March 1, 2024
The following column originally appeared in nine USA Today Network newspapers in New Jersey.
Last month I returned to Israel for my first visit since Hamas attacked Israel on Oct. 7.
It felt very different.
My heart was as full as ever, but my eyes were filled with tears and my soul with trepidation. The pain and fear provoked by that horrific day still feel so present.
I stood in a once-beautiful kibbutz, now an apocalyptic hellscape of burned homes, with safe houses pockmarked by rocket-propelled grenades and piles of ashes still being examined by cadaver dogs.
We heard the stories of the 360 people massacred at the Nova Music Festival, of families being burned alive, and women and men subjected to sexual violence and torture before they were brutally murdered.
There was no use trying to make sense of the senseless. Instead, I searched for hope.
Hope defines us, sustains us, strengthens us, brings healing to our broken hearts. It is not easy to find in Israel, but giving up the search is not an option for those missing a loved one.
I heard from the aunt of Yagev Buchstab, who turned 35 while in captivity. Yagev and his wife, Rimon, were among those taken hostage. The couple held each other tightly as their home was invaded, so tightly that terrorists had to lift them up as a pair to put them in a truck to Gaza.
For 53 days, they were held together in the most despicable of conditions inside a tunnel before Rimon was released in a hostage-for-prisoner swap. Now she waits for Yagev’s return, so they can renew that embrace.
Time may help us heal, but Oct. 7 has left a deep, indelible scar in Israel. And it has also made a lasting impact on American Jews, as the just-released State of Antisemitism in America 2023 Report from the American Jewish Committee reveals.
Since Oct. 7, the report found, 63% of American Jews say they feel less secure living in the U.S. than a year ago. That is more than double the number from when that same question was asked just two years earlier. For almost eight in 10 American Jews, the attacks made them feel less safe in the U.S.
That fear has altered how many go about their lives — 46% of American Jews report either having avoided publicly wearing or displaying things that might identify them as a Jew, avoided certain places, events or situations out of concern for their safety or comfort as a Jewish person, or avoided posting content online that would identify them as a Jew or reveal their views on Jewish issues.
If you have to think twice about wearing a yarmulke or Star of David in public, then something is desperately wrong.

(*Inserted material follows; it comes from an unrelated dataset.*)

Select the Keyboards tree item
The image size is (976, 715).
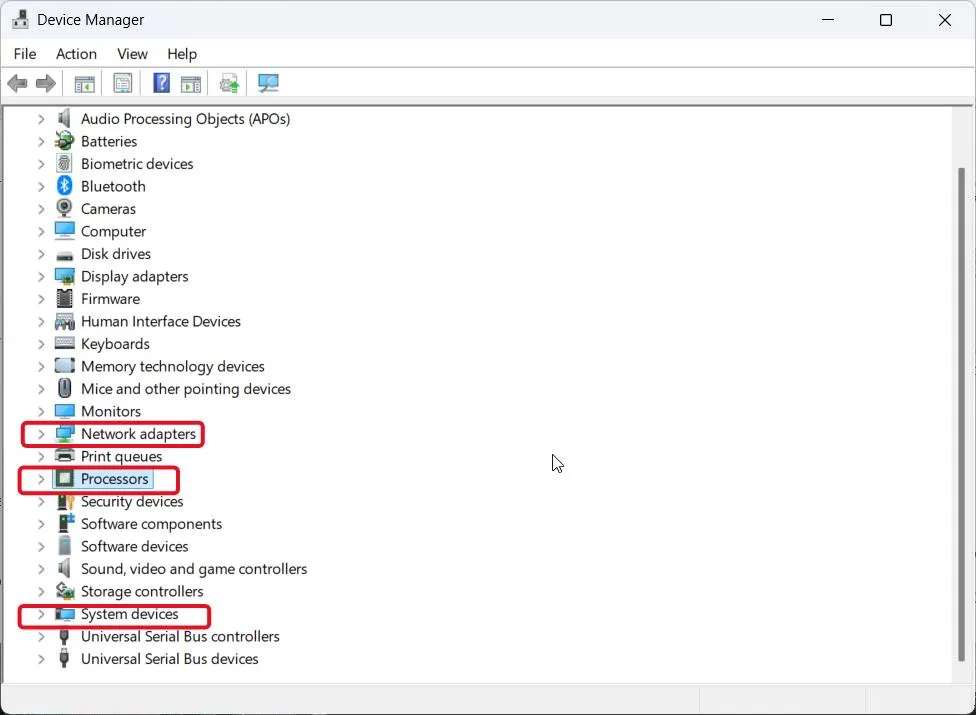pyautogui.click(x=115, y=344)
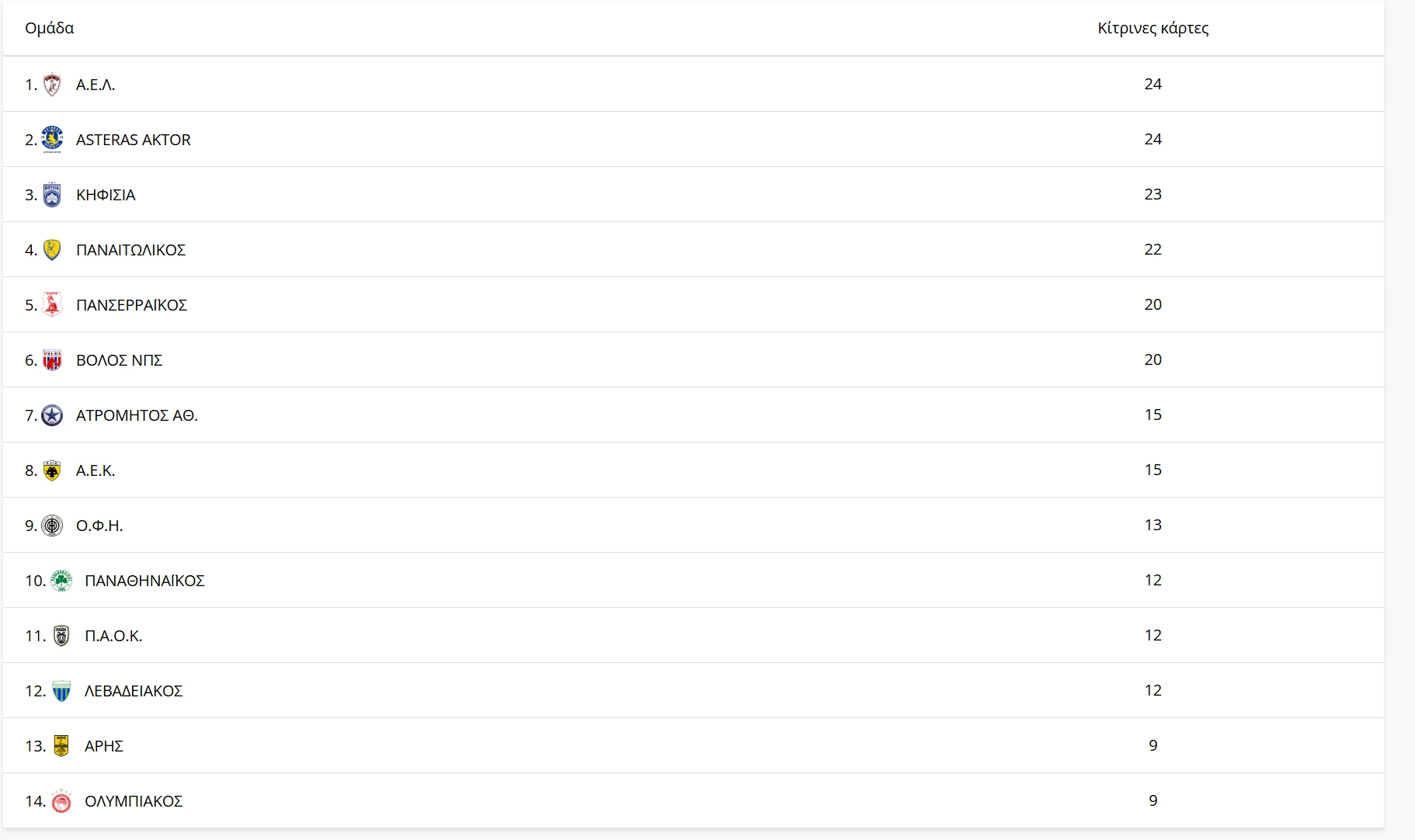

The hate is real, as many Jewish college students have found out.
The aftermath of recent anti-Zionist and outright antisemitic incidents on the Rutgers New Brunswick campus, among others, is reflected in the AJC survey, where 20% of current or recent Jewish students said they reported feeling or being excluded from a group or event because they are Jewish, or because of their perceived or actual connection to Israel — up from 12% a year ago.
Yet, amid all those grim numbers, I find hope. I need to. More than nine in 10 Americans surveyed in the AJC report agree that antisemitism is a problem in this nation and that it “affects society as a whole; everyone is responsible for combating it.”
We really are all in this together.
One of Yagev Buchstab’s talents is building guitars. As he and his wife were being taken into Gaza, they saw a terrorist run off with one of his guitars. When Rimon pointed that out, Yagev told her that if the music of that guitar brings joy to even one child in Gaza, it was all right.
Even as he was being transported to an uncertain fate in Gaza, Yagev was telling his beloved wife there was one thing the terrorists could not take from him.
He refused to lose hope.
Rabbi David Levy is Director of AJC New Jersey.